Instructions for the task: Repeat exactly the lines below that lie between the line with "Given: Switch to the 22 season standings" and the line with "Image resolution: width=883", counting both of those lines as part of the answer.

Extracted data:
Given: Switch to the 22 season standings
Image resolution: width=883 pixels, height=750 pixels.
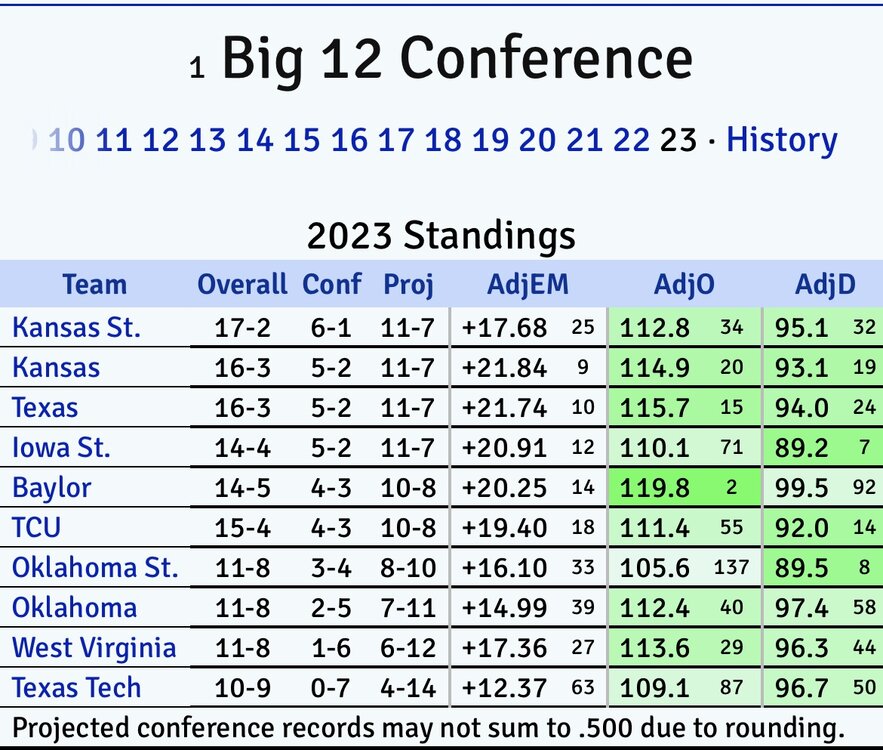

...

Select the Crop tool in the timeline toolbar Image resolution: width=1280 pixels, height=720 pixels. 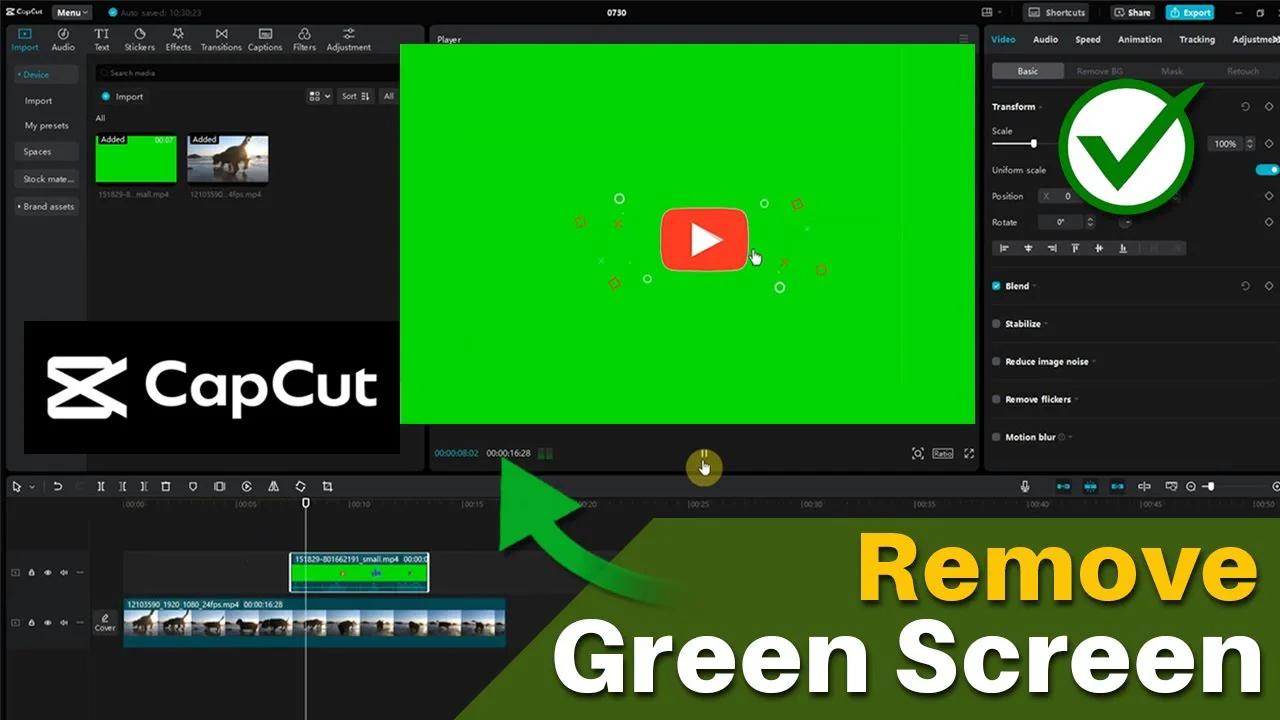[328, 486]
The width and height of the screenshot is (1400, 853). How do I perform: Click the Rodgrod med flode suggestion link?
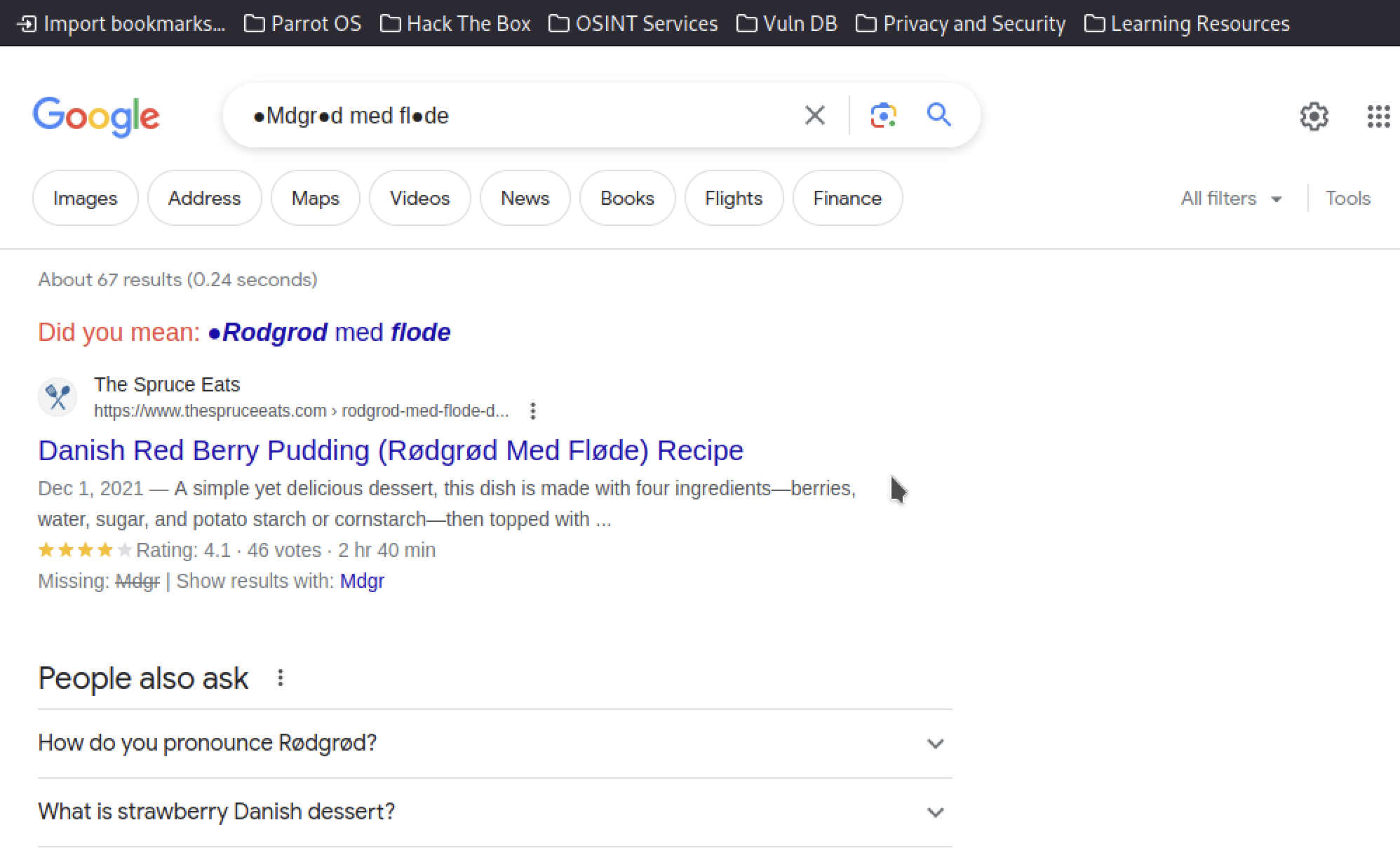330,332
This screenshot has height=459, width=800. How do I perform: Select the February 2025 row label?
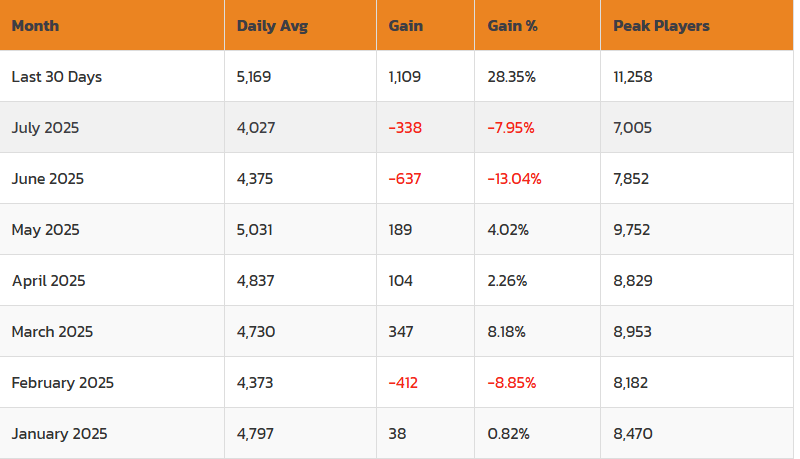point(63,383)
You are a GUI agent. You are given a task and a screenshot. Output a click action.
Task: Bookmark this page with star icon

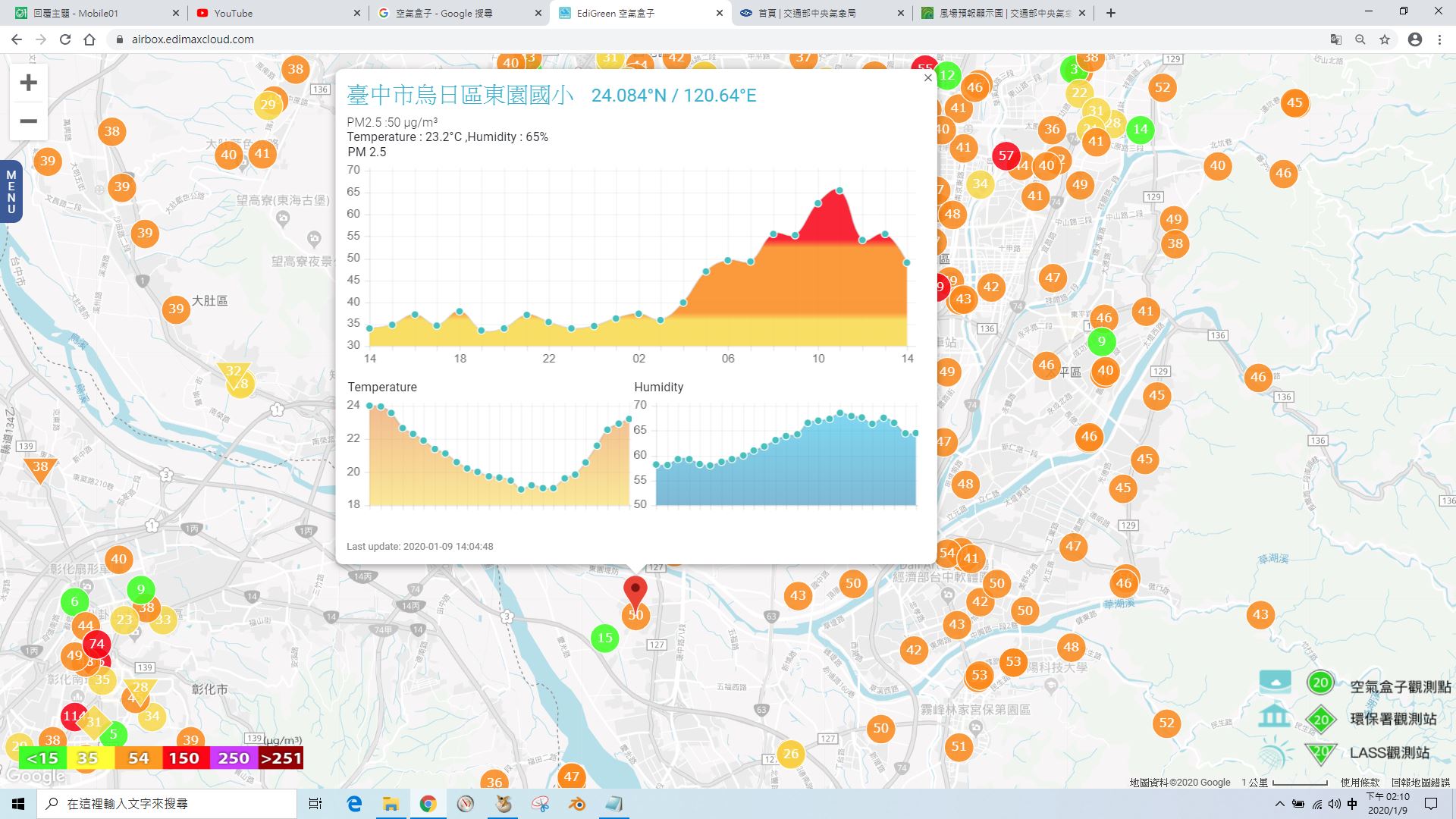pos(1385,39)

--

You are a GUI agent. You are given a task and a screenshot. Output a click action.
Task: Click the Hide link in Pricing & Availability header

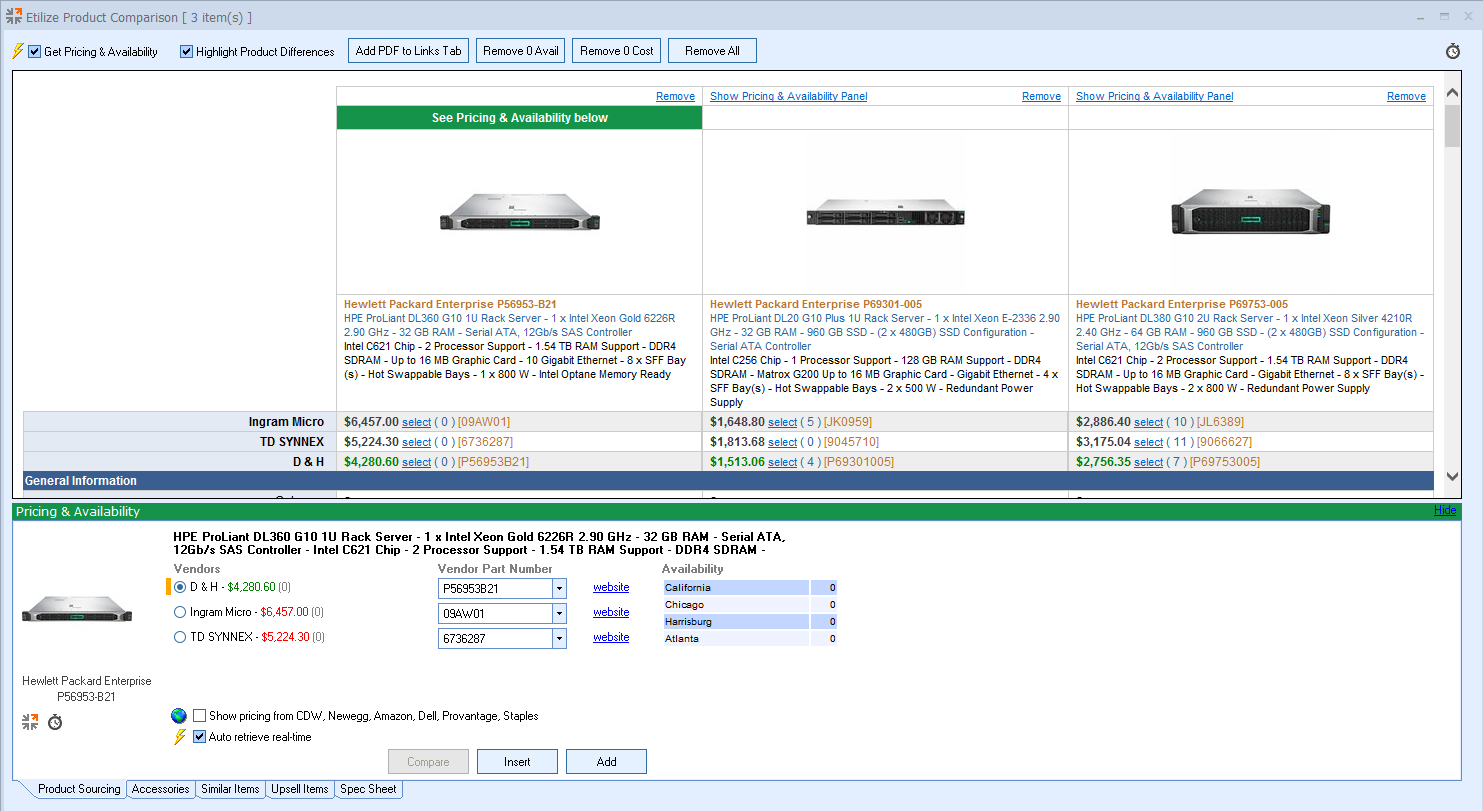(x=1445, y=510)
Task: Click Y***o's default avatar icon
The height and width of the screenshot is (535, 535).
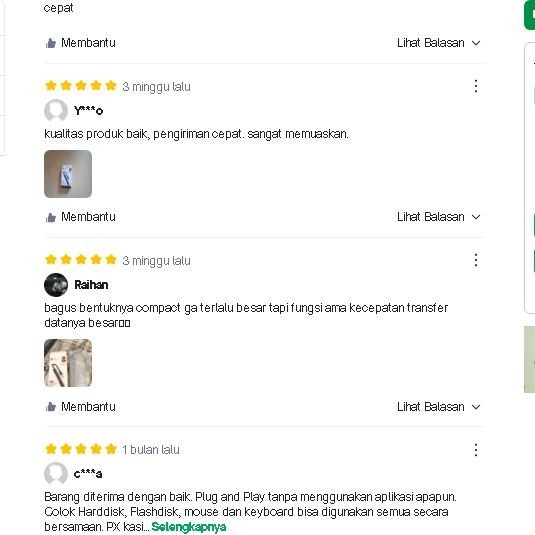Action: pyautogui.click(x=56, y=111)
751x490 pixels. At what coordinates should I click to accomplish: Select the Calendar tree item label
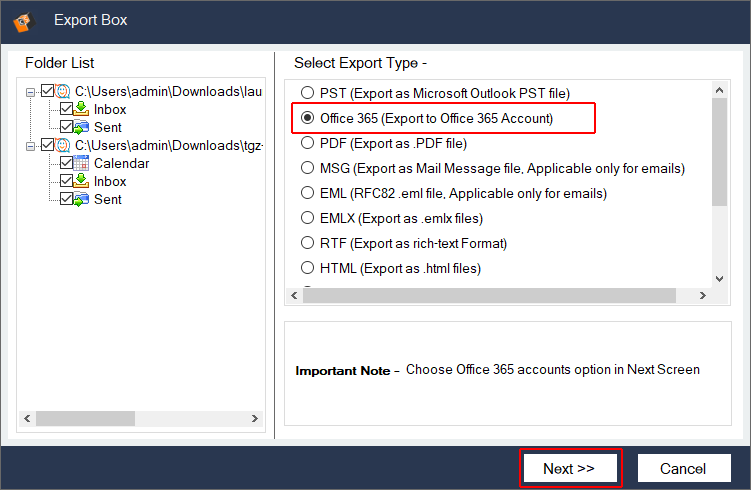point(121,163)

Output below:
Given: Switch to the 22 season standings
Image resolution: width=883 pixels, height=750 pixels.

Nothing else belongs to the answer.